Of course, you can also monitor GPU status with the nvidia-smi command.
However, relying solely on nvidia-smi has the following limitations:

  • Manual polling — you need to loop it with a shell script, for example
  • Difficult to centrally monitor multiple hosts — logging in to each host via SSH is cumbersome
  • No long‑term time‑series data — CSV logging is possible but not easy to visualize

The method presented here eliminates these drawbacks and enables centralized monitoring in Grafana.
When finished, you will be able to check GPU usage on a Grafana dashboard like the one below.
Image description


2. Intended Readers

  • Those interested in visualizing resource usage on GPU‑equipped machines
  • Those who want to try collecting metrics with DCGM Exporter / Prometheus / Grafana
  • Those who want to build a GPU monitoring stack using Docker

3. Configuration and Prerequisites

We will build a two‑node setup consisting of a GPU server and a monitoring server.

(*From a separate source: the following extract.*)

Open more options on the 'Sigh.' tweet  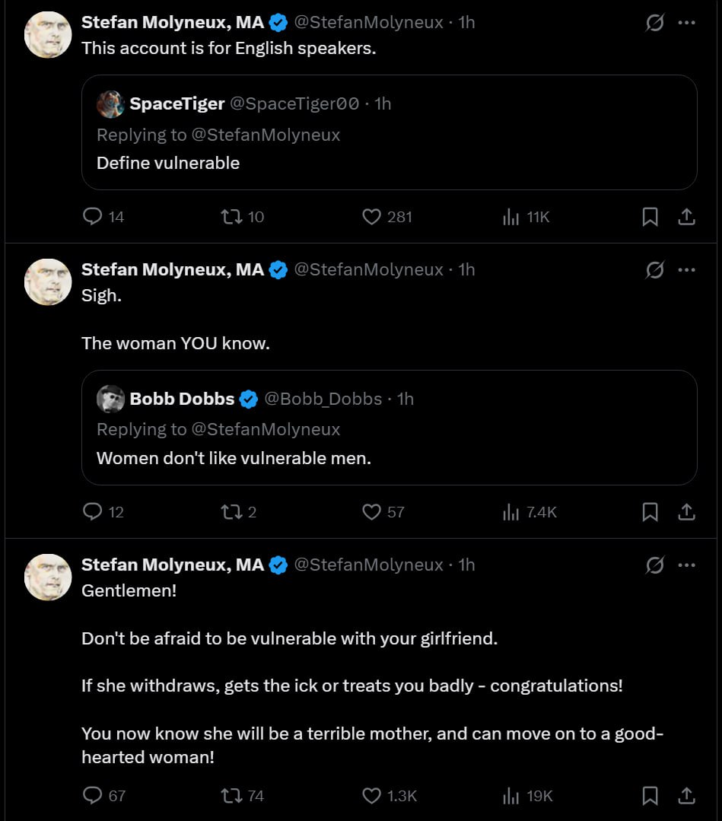[x=686, y=269]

Server Purpose OS GPU Prerequisite Software
GPU server Target GPU server to be monitored; runs DCGM Exporter Ubuntu 24.04 Present Docker, NVIDIA Container Toolkit
Monitoring server Runs Prometheus and Grafana Ubuntu 24.04 None Docker, Compose Plugin

※ For small test environments, you can place both containers on the GPU server.

The flow of communication during operation is illustrated below.

Image description


4. GPU Server: Setting Up DCGM Exporter

First, set up DCGM Exporter on the GPU server.
For further background, see the official manual.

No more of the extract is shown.